Computers aren't people. AI "learning" is a metaphorical usage of that word. Human learning is a complex mystery we've barely begun to understand, whereas we know exactly what these computer systems are doing; though we use the word "learning" for both, it is a fundamentally different process. Conflating the two is fine for normal conversation, but for technical questions like this, it's silly.
It's perfectly consistent to decide that computers "learning" breaks the rules but human learning doesn't, because they're different things. Computer "learning" is a a new thing, and it's a lot more like creating replicas than human learning is. I think we should treat it as such.

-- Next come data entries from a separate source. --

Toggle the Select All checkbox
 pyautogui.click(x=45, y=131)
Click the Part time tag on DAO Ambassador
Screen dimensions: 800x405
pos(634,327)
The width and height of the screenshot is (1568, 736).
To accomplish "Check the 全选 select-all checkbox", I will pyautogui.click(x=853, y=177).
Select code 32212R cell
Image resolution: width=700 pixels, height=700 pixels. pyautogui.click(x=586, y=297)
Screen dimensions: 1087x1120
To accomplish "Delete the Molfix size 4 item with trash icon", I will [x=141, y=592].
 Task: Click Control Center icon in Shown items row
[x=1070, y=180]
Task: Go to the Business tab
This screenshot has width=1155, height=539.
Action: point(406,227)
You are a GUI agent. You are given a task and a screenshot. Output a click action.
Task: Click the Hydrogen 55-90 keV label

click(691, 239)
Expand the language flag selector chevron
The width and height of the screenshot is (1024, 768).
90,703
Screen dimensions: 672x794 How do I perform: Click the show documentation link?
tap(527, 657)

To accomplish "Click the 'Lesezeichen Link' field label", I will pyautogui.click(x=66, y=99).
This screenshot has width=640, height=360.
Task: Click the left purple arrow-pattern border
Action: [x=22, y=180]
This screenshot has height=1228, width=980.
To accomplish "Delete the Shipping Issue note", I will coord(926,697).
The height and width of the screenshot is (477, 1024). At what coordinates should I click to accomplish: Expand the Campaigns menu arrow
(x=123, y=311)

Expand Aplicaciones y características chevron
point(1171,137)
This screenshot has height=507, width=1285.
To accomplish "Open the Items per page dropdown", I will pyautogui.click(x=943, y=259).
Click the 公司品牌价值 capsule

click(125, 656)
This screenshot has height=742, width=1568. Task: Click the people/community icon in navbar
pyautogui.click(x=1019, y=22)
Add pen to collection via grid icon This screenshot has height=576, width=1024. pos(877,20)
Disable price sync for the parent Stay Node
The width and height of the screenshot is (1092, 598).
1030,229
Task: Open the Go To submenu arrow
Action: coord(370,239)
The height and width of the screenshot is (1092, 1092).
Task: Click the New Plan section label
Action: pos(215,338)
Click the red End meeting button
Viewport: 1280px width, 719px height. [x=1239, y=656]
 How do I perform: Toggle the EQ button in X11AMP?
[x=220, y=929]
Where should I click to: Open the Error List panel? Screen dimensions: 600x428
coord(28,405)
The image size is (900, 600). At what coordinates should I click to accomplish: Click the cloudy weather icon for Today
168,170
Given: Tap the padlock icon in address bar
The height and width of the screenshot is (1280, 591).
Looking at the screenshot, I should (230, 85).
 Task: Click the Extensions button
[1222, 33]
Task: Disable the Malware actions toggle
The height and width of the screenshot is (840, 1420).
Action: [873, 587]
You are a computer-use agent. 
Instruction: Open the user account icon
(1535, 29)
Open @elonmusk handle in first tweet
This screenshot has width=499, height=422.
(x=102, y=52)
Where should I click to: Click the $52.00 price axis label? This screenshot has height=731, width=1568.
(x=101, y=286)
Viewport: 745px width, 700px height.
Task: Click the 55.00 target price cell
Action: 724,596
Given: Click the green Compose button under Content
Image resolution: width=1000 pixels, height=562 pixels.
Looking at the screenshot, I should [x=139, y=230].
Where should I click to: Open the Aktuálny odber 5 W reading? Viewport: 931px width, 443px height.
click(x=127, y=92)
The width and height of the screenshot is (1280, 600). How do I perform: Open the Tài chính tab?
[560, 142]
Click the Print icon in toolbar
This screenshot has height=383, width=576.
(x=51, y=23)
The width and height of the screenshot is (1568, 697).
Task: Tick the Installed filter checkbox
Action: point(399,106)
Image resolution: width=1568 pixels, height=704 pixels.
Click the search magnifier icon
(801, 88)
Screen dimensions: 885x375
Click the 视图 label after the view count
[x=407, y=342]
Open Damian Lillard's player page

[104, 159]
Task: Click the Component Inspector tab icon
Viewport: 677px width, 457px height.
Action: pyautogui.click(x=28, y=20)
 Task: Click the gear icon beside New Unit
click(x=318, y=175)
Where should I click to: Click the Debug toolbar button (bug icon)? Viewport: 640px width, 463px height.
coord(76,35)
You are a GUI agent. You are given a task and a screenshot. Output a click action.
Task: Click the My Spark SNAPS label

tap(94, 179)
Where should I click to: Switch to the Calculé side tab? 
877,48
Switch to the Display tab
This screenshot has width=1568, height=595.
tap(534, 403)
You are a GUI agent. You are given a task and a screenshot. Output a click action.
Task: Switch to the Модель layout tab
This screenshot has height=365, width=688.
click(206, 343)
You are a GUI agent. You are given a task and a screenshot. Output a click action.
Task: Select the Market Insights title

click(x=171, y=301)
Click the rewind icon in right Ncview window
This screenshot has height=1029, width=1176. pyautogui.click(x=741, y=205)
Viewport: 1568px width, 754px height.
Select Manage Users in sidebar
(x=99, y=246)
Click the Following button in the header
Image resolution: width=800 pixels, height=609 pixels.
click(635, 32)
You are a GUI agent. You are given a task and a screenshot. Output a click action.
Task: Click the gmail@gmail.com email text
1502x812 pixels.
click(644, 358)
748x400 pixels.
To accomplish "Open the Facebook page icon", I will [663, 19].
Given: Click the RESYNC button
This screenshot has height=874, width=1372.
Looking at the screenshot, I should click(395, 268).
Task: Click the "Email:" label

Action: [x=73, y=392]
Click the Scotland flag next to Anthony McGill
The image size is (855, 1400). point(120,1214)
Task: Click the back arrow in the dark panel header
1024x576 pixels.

From that same article stub:
This is a very dangerous path. I recognize it thanks to Dan Mcquillan, who writes about this a lot. Governments using algorithmic tools to figure out who needs special services ends up becoming automated neoliberal austerity. He frequently collects examples. I just dug up his mastodon and here's a recent toot with three: https://kolektiva.social/@danmcquillan/111207202749078945
Also, the main headline is about automated text translations for calls, which is now AI. Ever since ChatGPT melted reporters' brains, everything has become AI. Every time I bring this up, some pedantic person tells me that NLP (or machine vision or LLMs) is a subfield of AI. Do you do this for any other field? "Doctors use biology to solve disease," or "Engineers use physics to to build bridge." Of course not, because it's ridiculous marketing talk that journalists should stop repeating.